> Work to complete
The reply should give back every entry exactly as written.

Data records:
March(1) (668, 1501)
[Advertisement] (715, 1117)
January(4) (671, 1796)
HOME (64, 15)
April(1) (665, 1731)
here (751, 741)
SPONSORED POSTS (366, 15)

> Result below
March(1) (668, 1501)
[Advertisement] (715, 1117)
January(4) (671, 1796)
HOME (64, 15)
April(1) (665, 1731)
here (751, 741)
SPONSORED POSTS (366, 15)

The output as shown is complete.